I Had Victim Written All Over Me

I saw this quote in a local news story about a sexual assault that occurred involving a couple of players from the Oregon State football team 16 years ago. They were spoken by the victim in the case, then-24 year old Brenda Tracy.

Now, I don’t normally get into assault and violence against adults on this site. Not that it doesn’t bother me, but this site is about child abuse survivors and I don’t want to have to start writing about every case of violence that occurs. There’s just not enough time in my life for that, so I try to stay focused. I’m not making an exception here because, as it turns out, Brenda was a victim of child abuse prior to ever being in this situation:

Tracy said she was sexually abused as a minor, up until age 5 by a family member, then again at 9 by a neighbor. She has not talked publicly about the earlier incidents. And while it’s the practice of The Oregonian to not name victims of alleged sexual assault, Tracy insisted she be identified here.

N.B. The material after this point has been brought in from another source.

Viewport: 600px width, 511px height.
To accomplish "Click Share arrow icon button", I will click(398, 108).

“I’ve spent all this time trying to prove to the world that I belong here,” she said. “That it’s OK to take up space, that I’m not garbage.”

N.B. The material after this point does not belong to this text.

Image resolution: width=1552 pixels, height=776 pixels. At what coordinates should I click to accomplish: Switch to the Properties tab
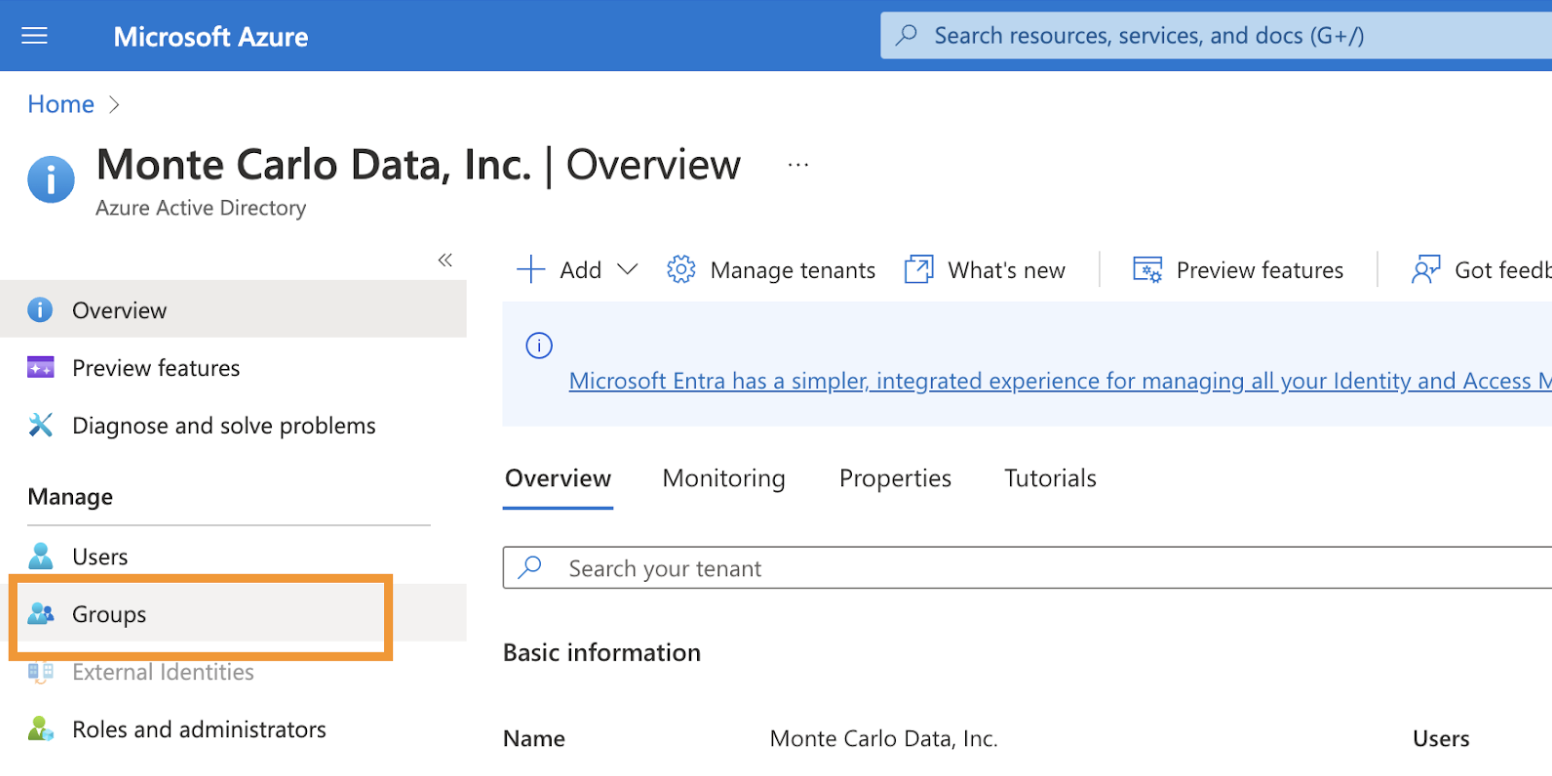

As a young woman she found herself in abusive relationships, a partner to men who were volatile, angry and dangerous. She’d been emotionally and physically abused. She remembers wearing a turtleneck in the summer once to cover bruising on her neck after being choked by a boyfriend. The father of her children was incarcerated, first for drugs, then a Measure 11 sentence for robbery. She was prey, and the predators often found her.

“My self-esteem was gone,” Tracy said. “I didn’t think I was worth anyone really loving me.”

This is how childhood abuse plays out in adulthood for many people, male and female. The abuse becomes an ingrained part of how we see ourselves, believing that it was deserved. As adults, why would we believe we deserve anything else?

If you never get out of seeing yourself as a victim, your adult life may not look much different than hers. If you can get past that though, and start to understand that you are not garbage, that you have value and have a contribution to make, then you can overcome. You can stop being a victim, and become a true survivor.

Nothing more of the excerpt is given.